(Beginning of SOURCE DATA)

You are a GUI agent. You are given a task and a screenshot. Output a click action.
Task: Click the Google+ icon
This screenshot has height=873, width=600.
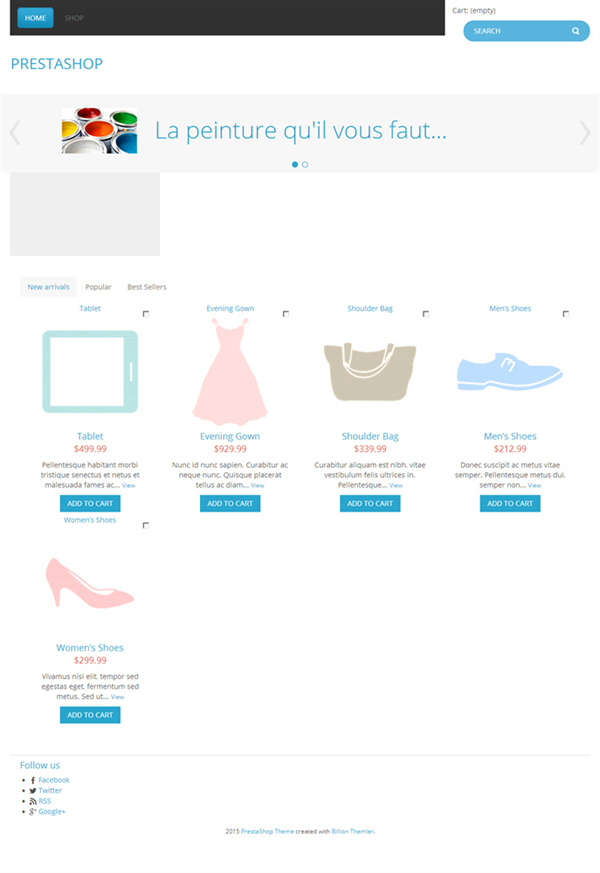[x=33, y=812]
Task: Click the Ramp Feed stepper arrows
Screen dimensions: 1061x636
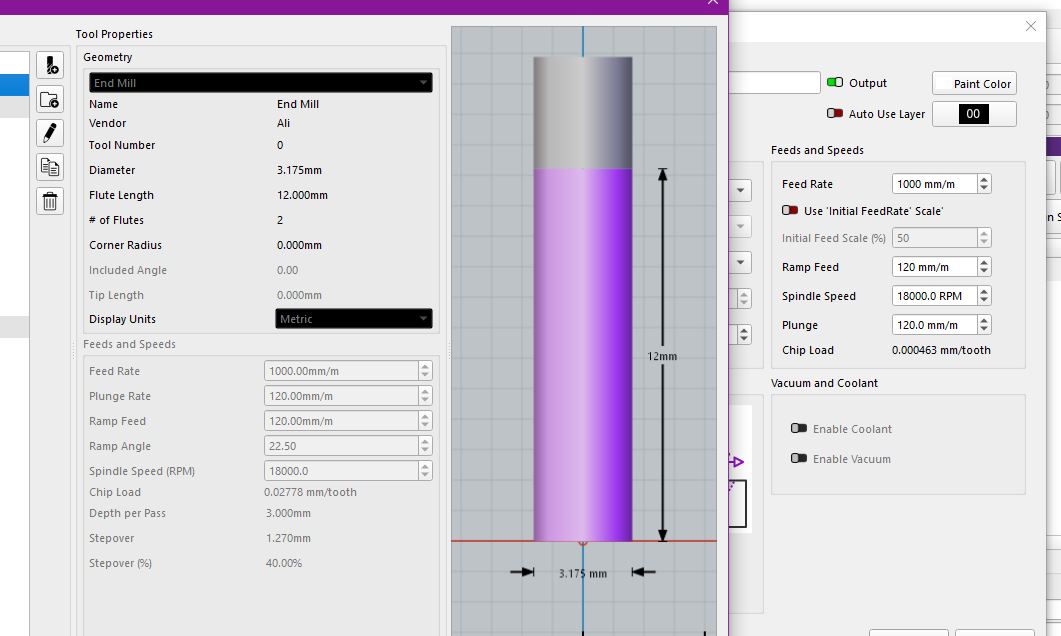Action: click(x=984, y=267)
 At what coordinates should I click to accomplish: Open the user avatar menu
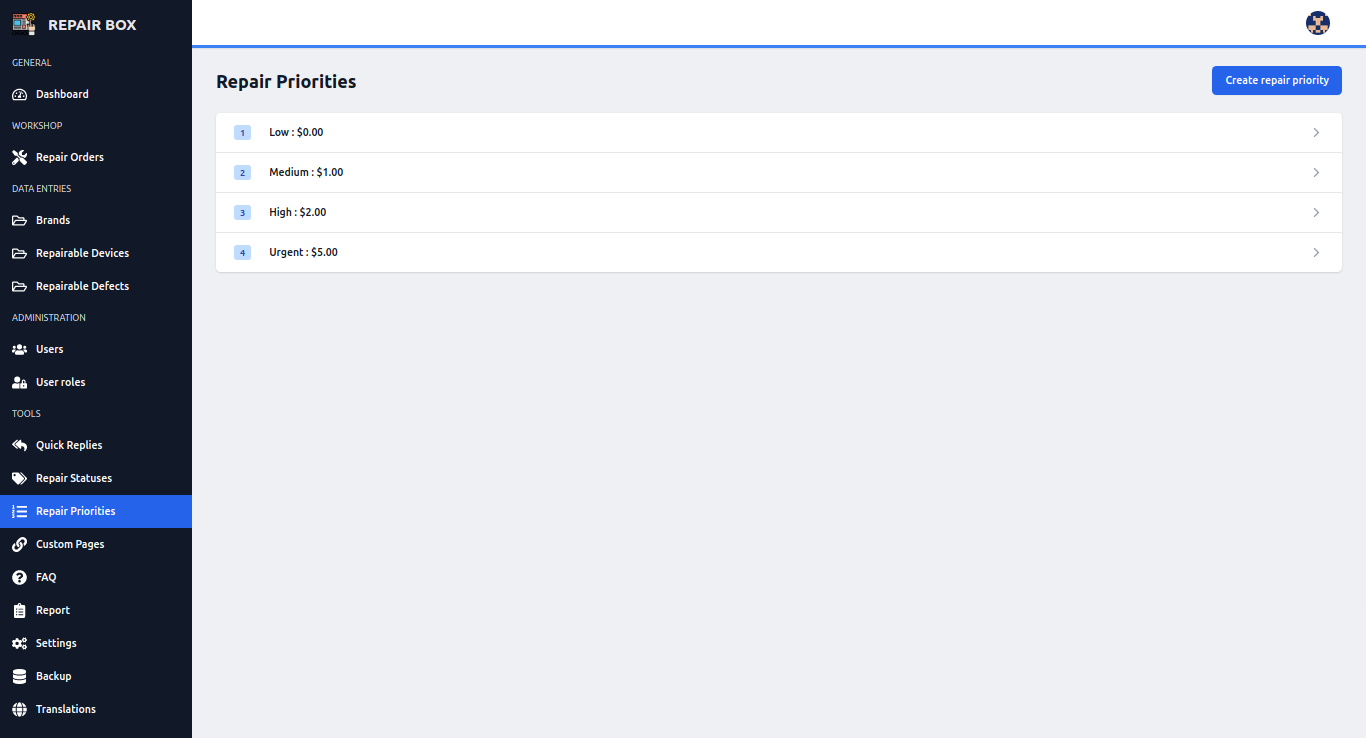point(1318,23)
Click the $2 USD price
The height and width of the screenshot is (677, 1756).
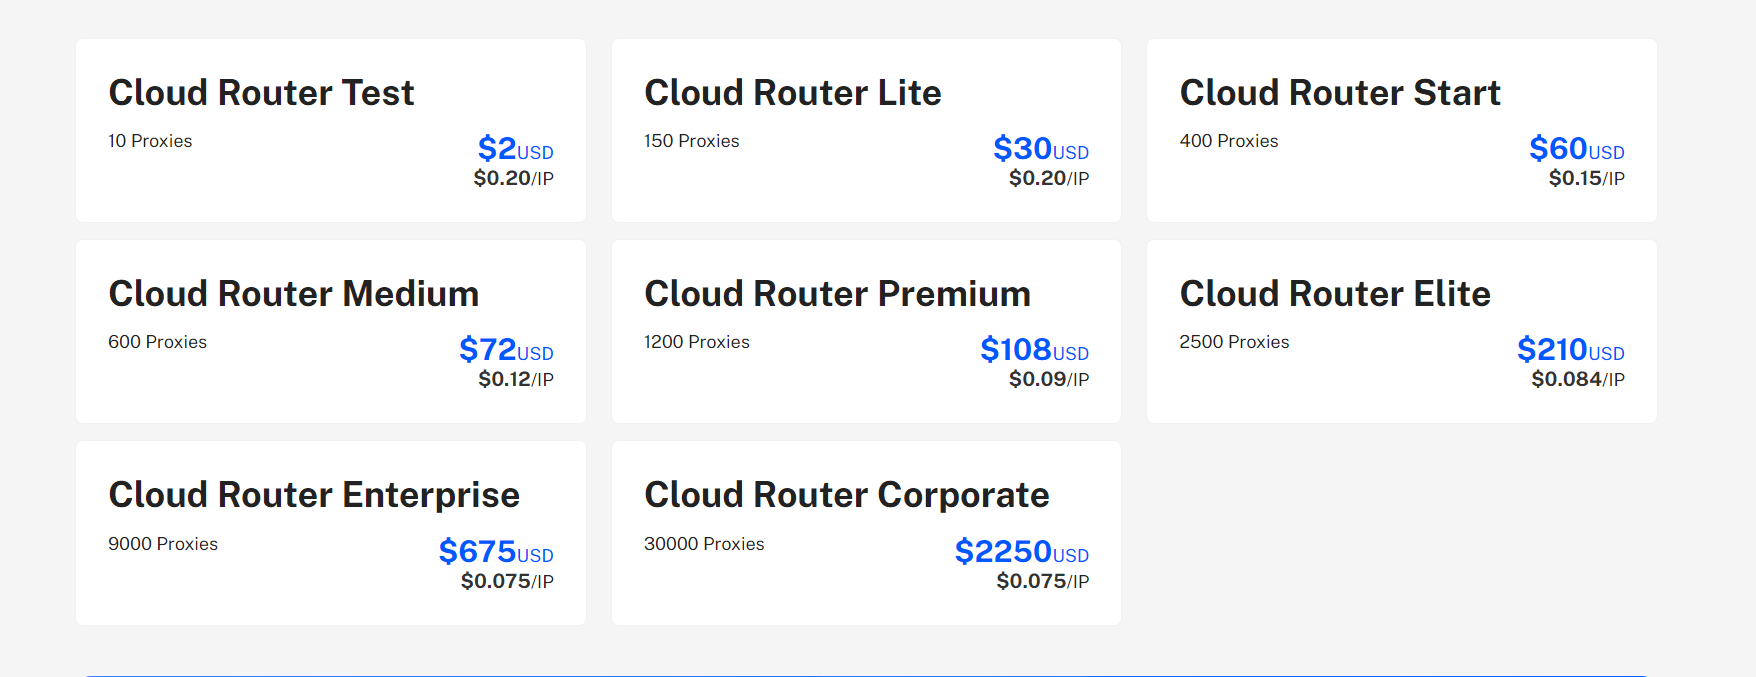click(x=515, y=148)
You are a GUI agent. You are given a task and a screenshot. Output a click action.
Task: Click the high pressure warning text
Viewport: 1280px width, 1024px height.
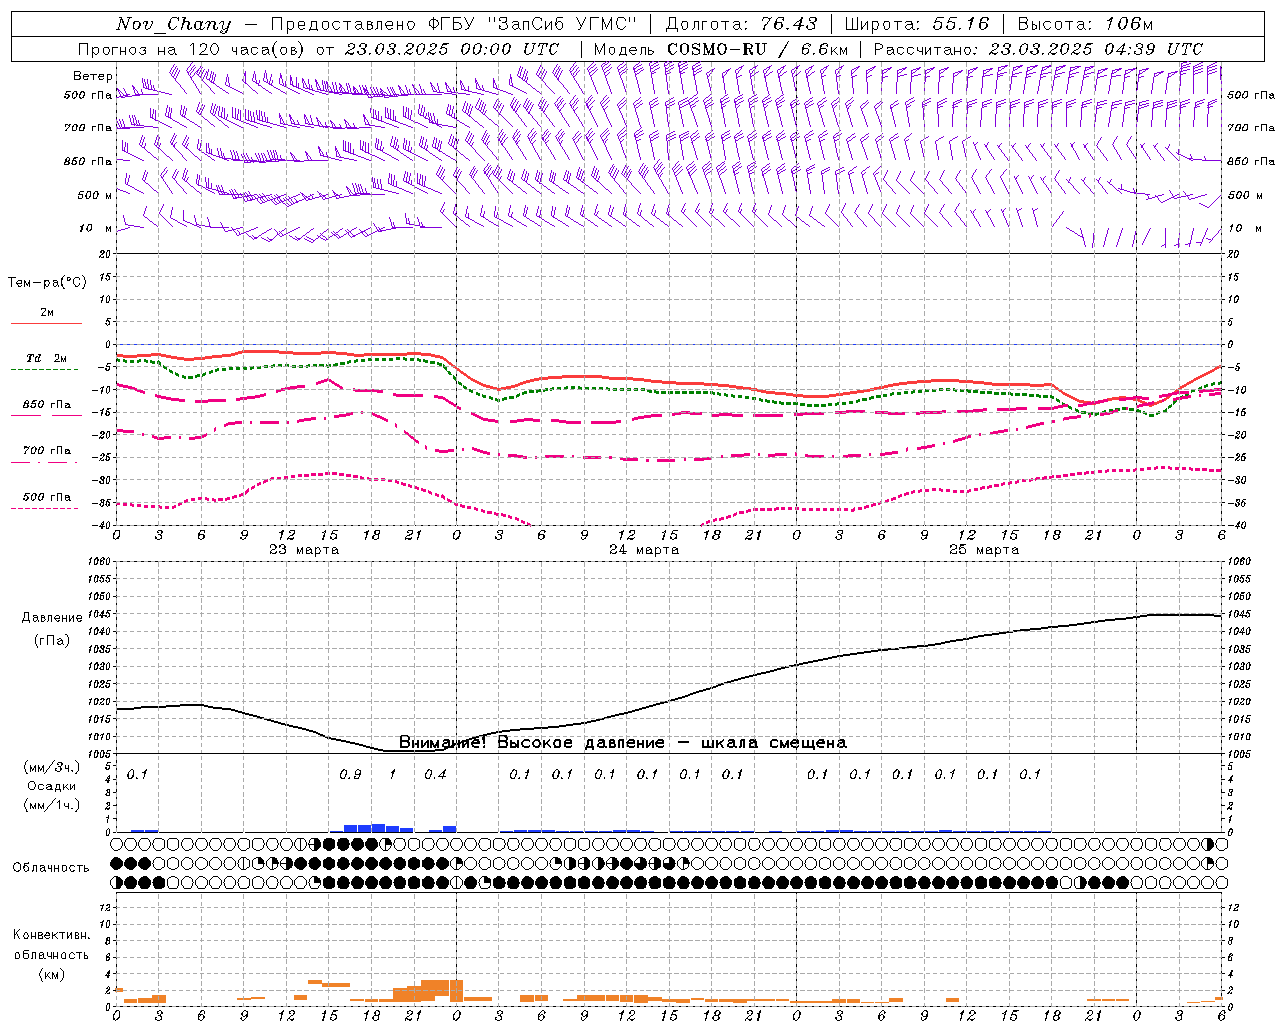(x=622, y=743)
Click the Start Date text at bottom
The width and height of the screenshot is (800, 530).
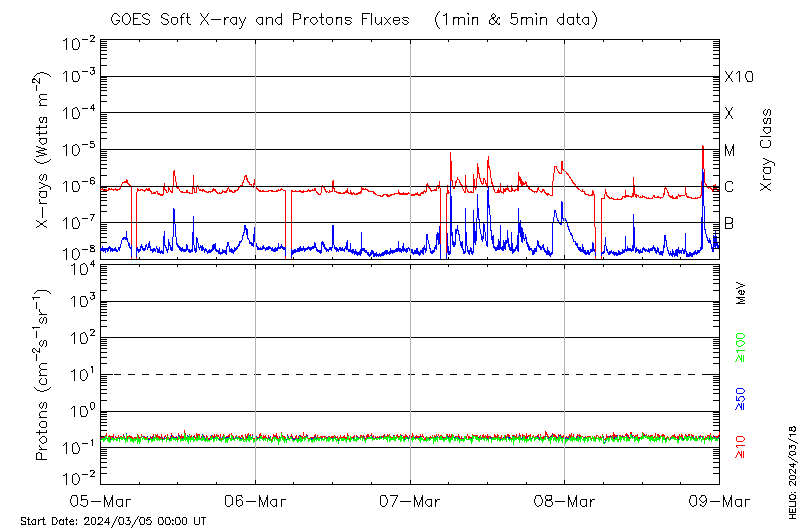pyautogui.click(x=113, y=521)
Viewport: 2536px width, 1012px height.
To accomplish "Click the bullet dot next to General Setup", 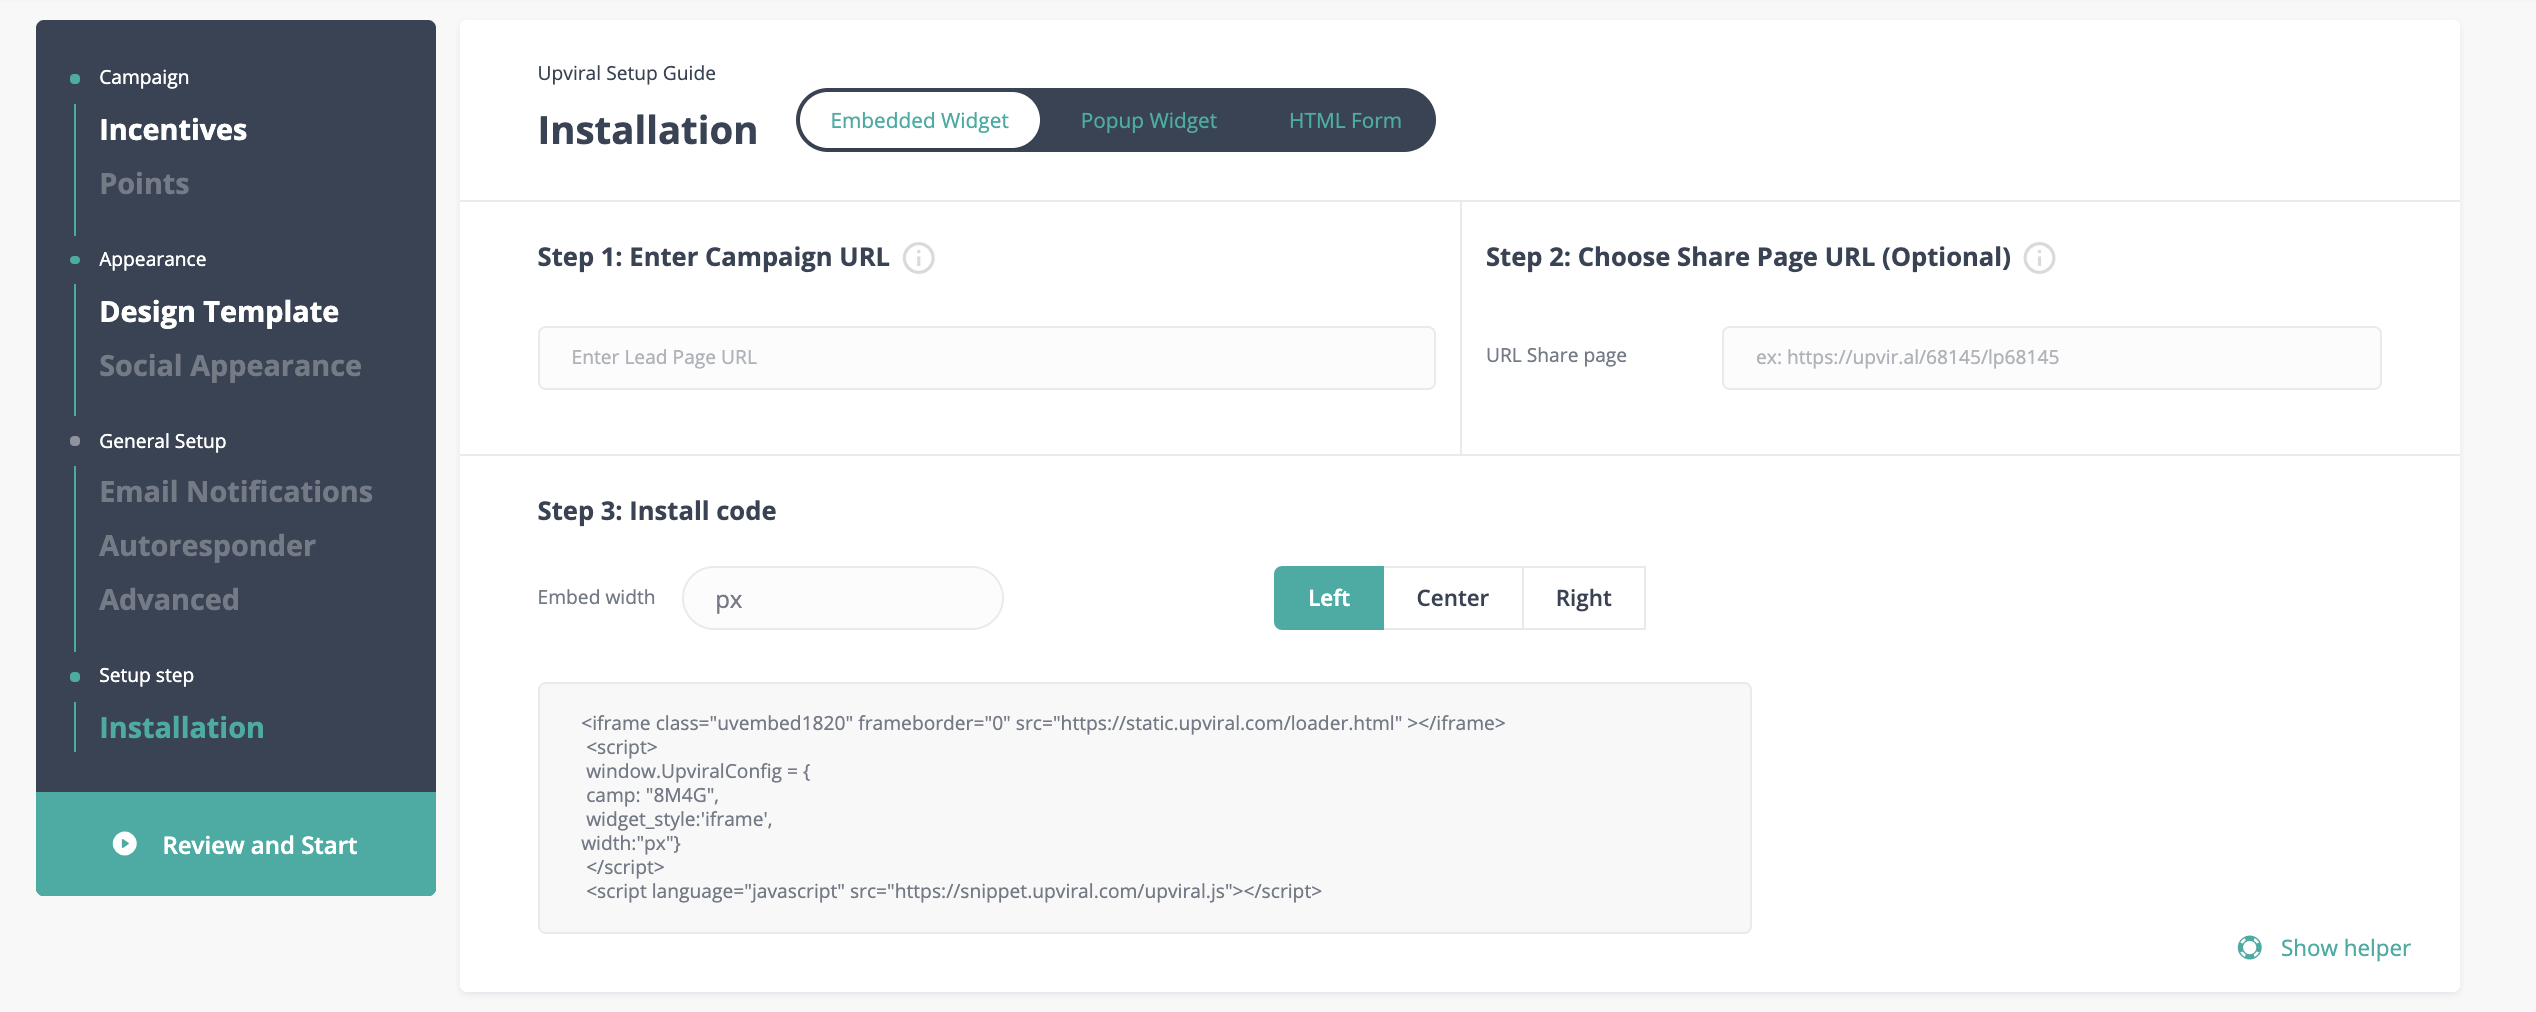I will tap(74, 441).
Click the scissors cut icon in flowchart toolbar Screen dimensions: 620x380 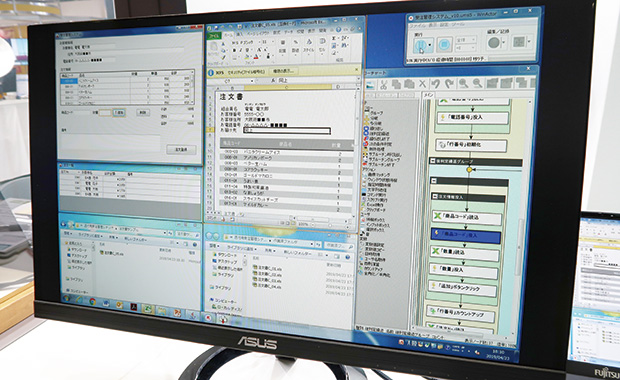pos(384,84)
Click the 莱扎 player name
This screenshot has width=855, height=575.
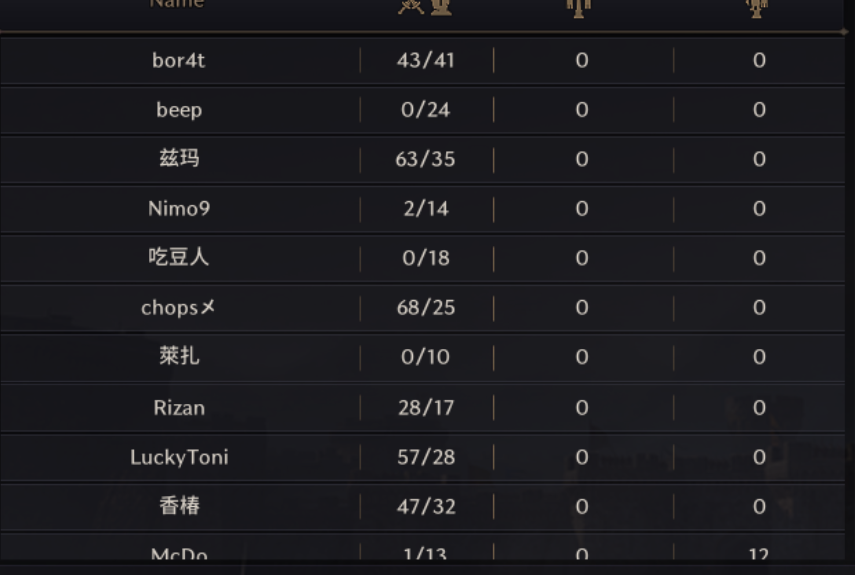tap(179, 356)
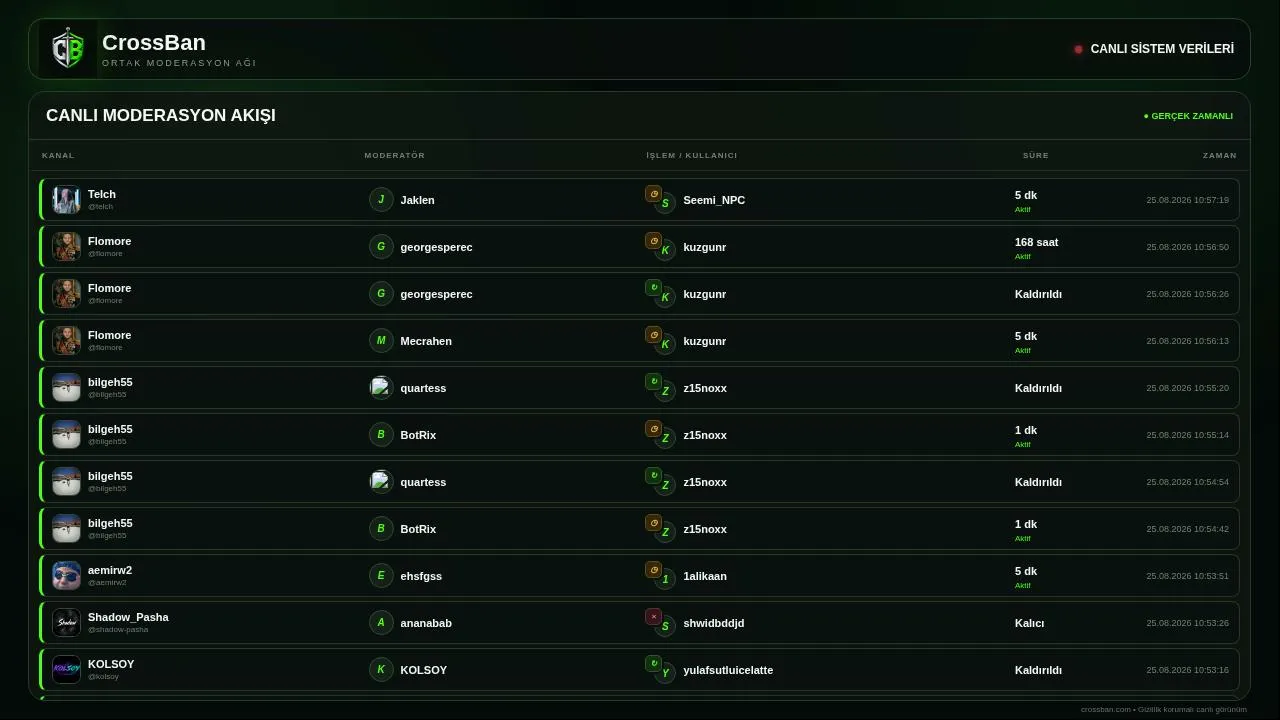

(End of SOURCE DATA)

◆ **REQUIRED ACTION**:
Please work out how many lines above carry "text", writing only the result.

◆ **WRITTEN ANSWER**:
2